このような食品表示によって、その食品を製造した企業は製品の品質を保証し、私たち消費者は安全性などを確認することができるのです。


Q4

食品に含まれる放射性物質については「暫定規制値」が定められ、これを上回る食品は市場に出回らないように規制されています。この根拠となる法律は?


A. 食品衛生法
B. JAS法
C. 食品安全基本法


A4 正解は「A. 食品衛生法」です。

「食品衛生法」は厚生労働省と消費者庁(内閣府)が所管する法律で、食の安全と私たちの健康を守ることを目的にしています。その観点をもとに、食品に含まれる放射性物質については、原子力安全委員会が示した指標を「暫定規制値」として、これを上回る食品は市場に出回らないようにしているのです。

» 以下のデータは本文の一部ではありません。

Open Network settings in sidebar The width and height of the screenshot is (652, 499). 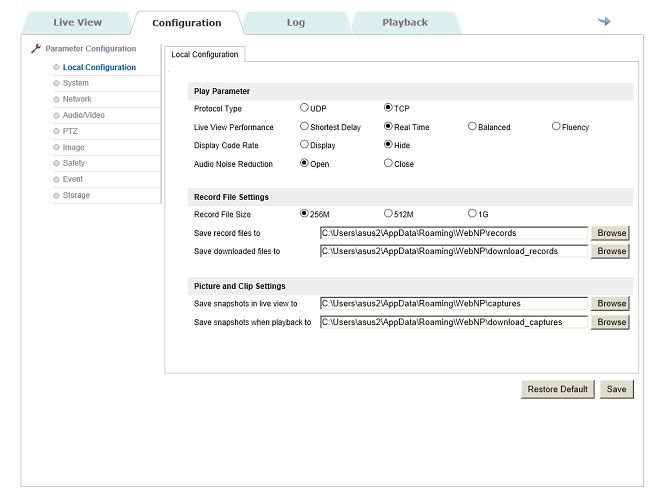pyautogui.click(x=77, y=99)
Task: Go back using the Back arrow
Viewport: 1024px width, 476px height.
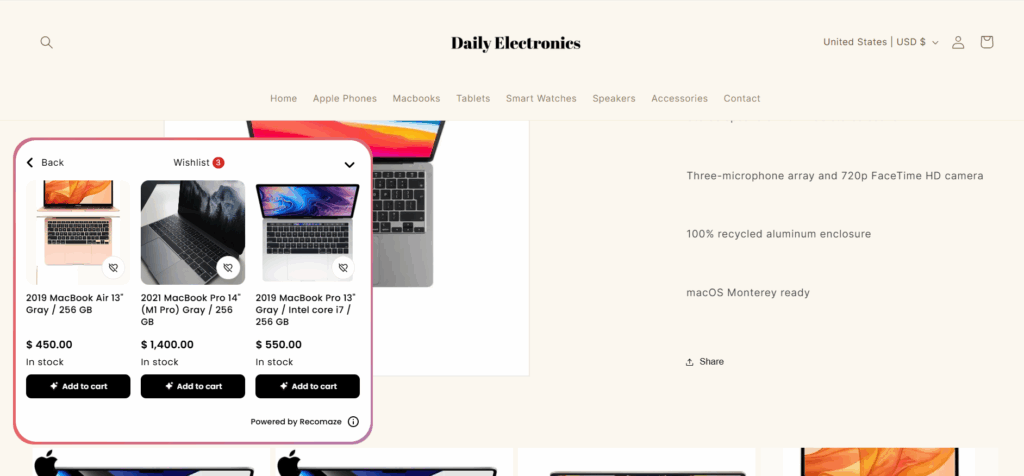Action: click(x=30, y=163)
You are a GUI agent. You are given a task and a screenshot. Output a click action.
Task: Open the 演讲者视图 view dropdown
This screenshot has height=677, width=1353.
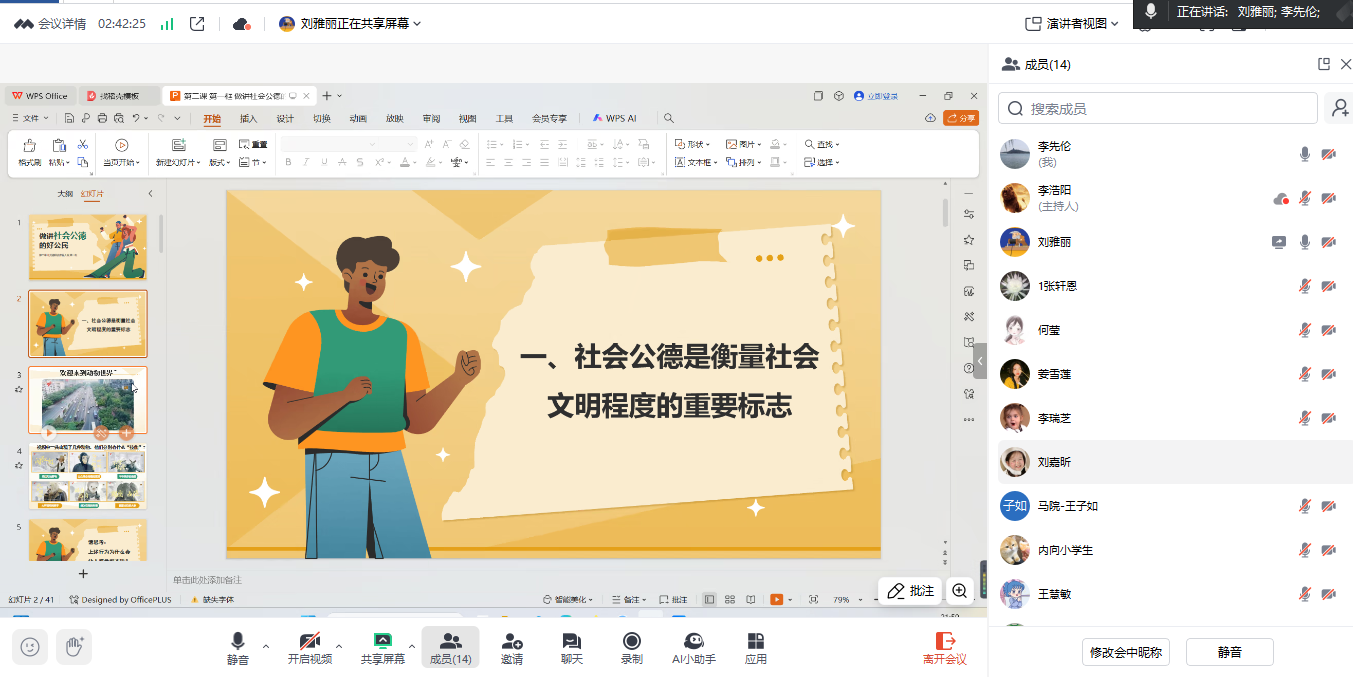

「食品衛生法」には、飲食店や食品会社など、食品にかかわる仕事をする際に守らなければいけないことなども示されています。飲食店や食品会社にとっては、この法律が食の安全にかなった食品を提供するための基準となり、私たち消費者は、安心して食品を口にすることができるのです。

Bの「JAS法」は農林水産省と消費者庁(内閣府)が所管する法律で、Q3にあった「食品表示」の決まりなどが定められています。

この他にも、食品の安全に関する法律はさまざまあります。これらの法律をまとめる役割を果たすのが、Cの「食品安全基本法」です。

「食品安全基本法」は内閣府が所管し、それぞれの法律が正しく機能しているかをチェックし、各省の連携をよくして、食の安全が確実に保たれることを目的としています。そのために、さまざまな分野の専門家が参加する「食品安全委員会」が設置されています。
「食品安全委員会」は、科学的・中立的に、食の安全に関する調査や評価、生産者や消費者への説明、緊急時の対応などを主に行っています。

また、「食品安全基本法」には、「消費者の役割」についても示されています。私たち消費者にも、「食の安全」についての知識と理解を深め、安全な食品を選ぶ力を身に付けることが求められているのです。そしてそれは、「これから先の安全」につながっていくことですから、お子さまと一緒に「食の安全」について、調べたり、話し合ったりすることも大切です。